Трава была прохладной. Леська стал тереться об нее щеками, чтобы умыться, и почувствовал на лбу бинт. Он думал сначала, что это фуражка. Оказалось, бинт. Значит, ребята перед уходом его забинтовали? Нет, если б ребята, они бы взяли его с собой. Бинтовала Тина! Она и не ушла, чтобы остаться с ним. Это дошло до него с ослепительной ясностью. Тина… И тут он зарыдал. Рыдал он долго, беззвучно, чтобы не обнаружить себя. Это рыдание вернуло его к чему-то человеческому. Даже и здесь Тина помогла ему, как могла. Теперь он плакал уже тихими, усталыми слезами. Так и заснул. Как в детстве. Снился ему немецкий домик с зеленым балкончиком и старушечий зов: «Отто!» Ему казалось, что это он сам и есть Отто, а зовет его бабушка Дуся.
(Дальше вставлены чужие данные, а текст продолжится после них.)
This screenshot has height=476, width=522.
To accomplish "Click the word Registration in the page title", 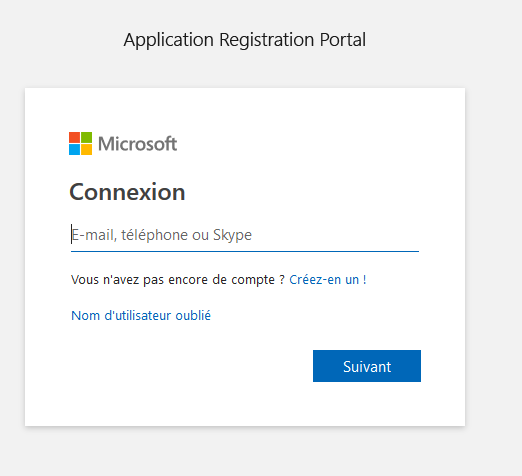I will (x=266, y=40).
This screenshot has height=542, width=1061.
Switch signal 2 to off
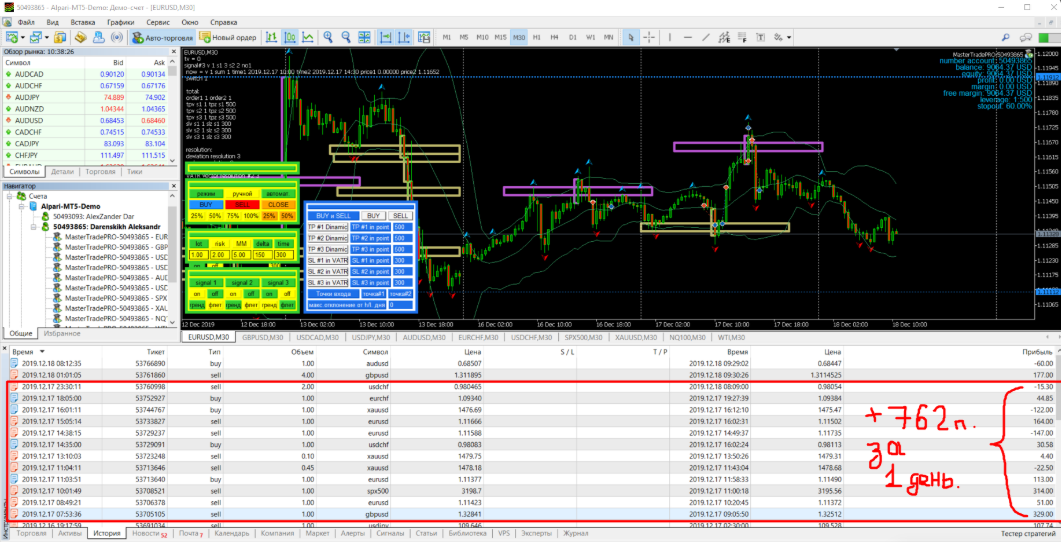click(x=251, y=294)
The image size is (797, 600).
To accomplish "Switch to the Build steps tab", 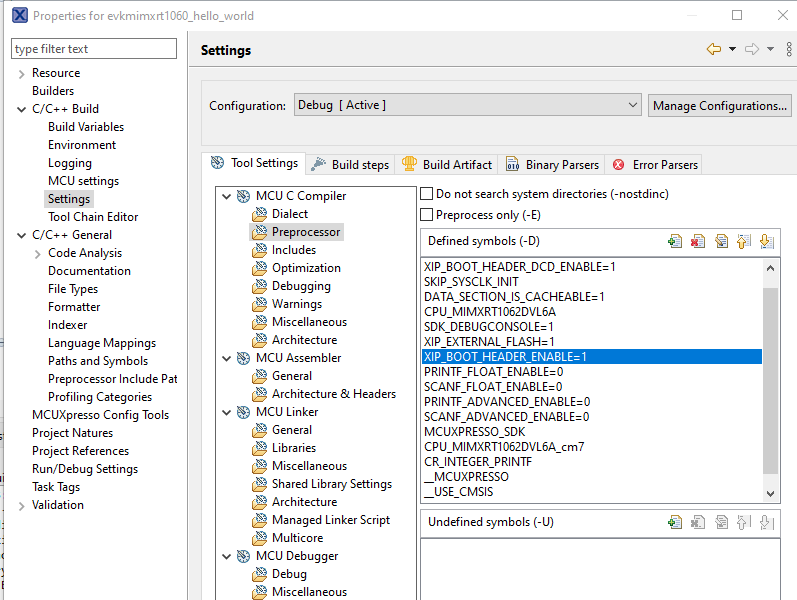I will 350,164.
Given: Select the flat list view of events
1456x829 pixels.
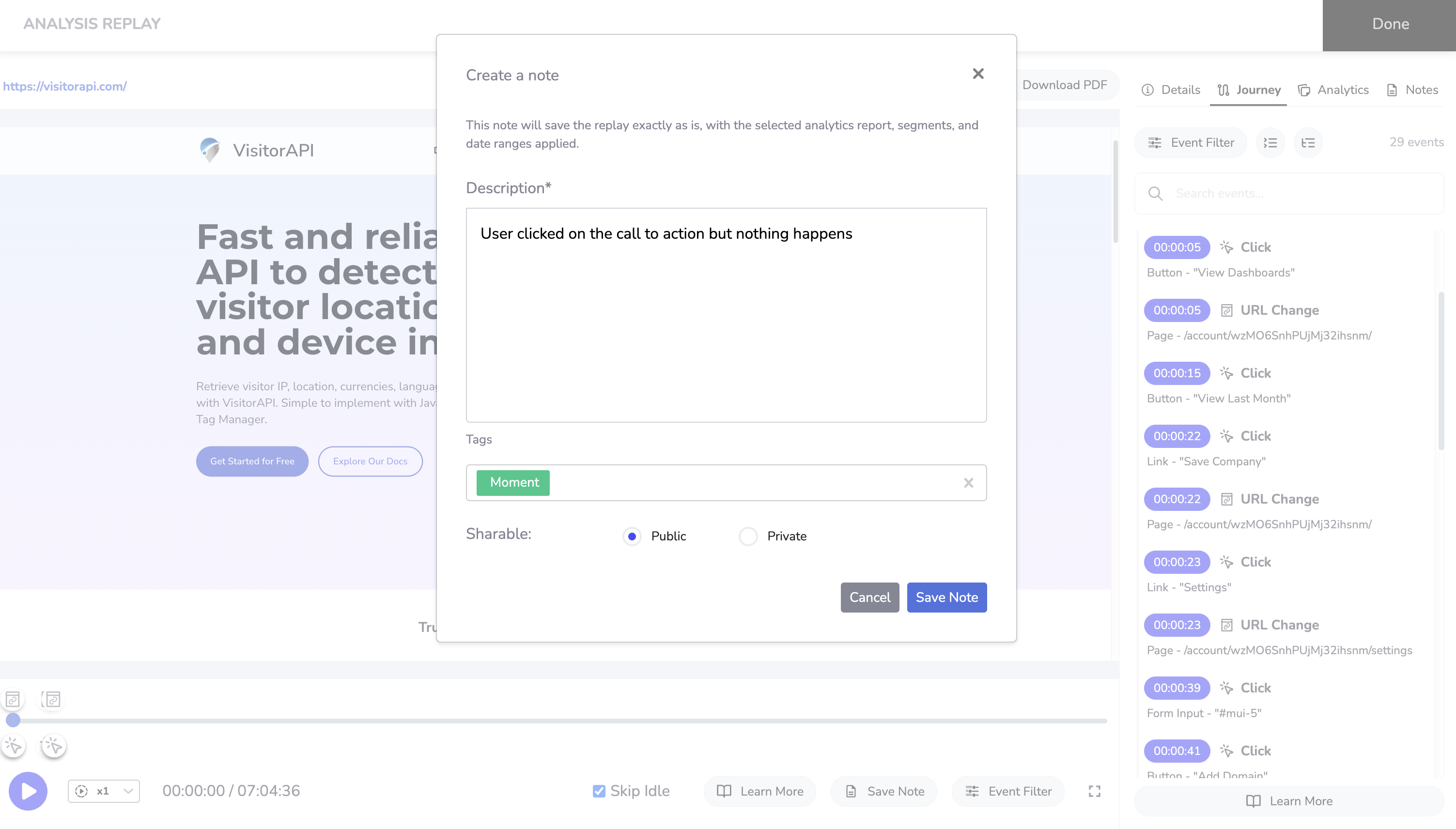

Вдали сквозь деревья виднелся белый барский дом. Там сейчас, наверное, штаб германского полка. Надо выяснить. Но Леська медлил. Он понимал, что малейшая оплошность — и он погиб. К тому же в усадьбе могут быть собаки. Леська решил ждать чуда. Но в этот день чуда не было.

Утром начало пригревать рано. Трупы у забора почернели и превратились в негров, одетых по-русски и по-германски. Запах от них шел убийственный. Никакого сравнения с водорослями, гниющими на берегу после шторма. Но это хороню. Этот запах мертвецов отобьет у собак нюх, и они не учуют Леську. «Но где же чудо?» — уверенно спросил он.

И чудо явилось. Два светло-шоколадных олененка, Стасик и Славик, спокойно щипали траву подле самого дома, не вызывая ни собачьего гомона, ни выстрелов штабных солдафонов, которые, конечно, не пощадили бы этих милых зверенышей. Значит, усадьба все еще пуста. Леська был осторожен, но случаются минуты, когда нужно преодолевать осторожность. Он приподнялся, дополз до первой яблони, обнял ее и, подтянувшись, встал на ноги. Хватаясь за ветви, добрался он до опушки сада. Ни души. Побрел дальше. Увидел погреб. Оттуда повеяло теневой свежестью и запахом солений. У Леськи закружилась голова — теперь уже от голода. Перебежав к погребу, он присел на первую ступеньку, потом стал пересаживаться на вторую, оттуда на третью и так спустился к прохладной и духовитой пещере. В первой же деревянной бочке оказались малосольные помидоры. Леська ухватил один, самый мягкий. По этой мягкости понял, что помидор красный. Он тут же высосал его. Ничего вкуснее не ел за всю свою жизнь. Второй, третий, пятый оказались не менее вкусными. Леська насытился, прилег у бочки и заснул. Теперь, по-видимому, от сытости. А может быть, здесь все еще действовала контузия?

16

На самом верху, в раме двери, затянутой голубым небом, появилась тень девушки с ярко блестевшим краем фаянсовой тарелки.

— Ой! Кто это?

— Я.

— Кто я?

— Раненый.

— Ой! Красный?

— Я русский.

— Как звать?

— Бредихин Елисей.

— Та чи вы? Леся?

— Шурка? Постой! А где же Гульнара?

— А барышня — это самое… остались в Ханышкое.

— А зачем же ты ушла? — строго спросил Леська.— Тебя ведь приставили к ней!

— Приставили, а сами где? Ихние папа, мама и Розия драпанули от красных в Константинополь на броненосце. А Гульнару оставили. Не успели захватить. А кто мне жалованье платить будет? Чатыр-Даг? Умер-бей отказался. Вот я и ушла.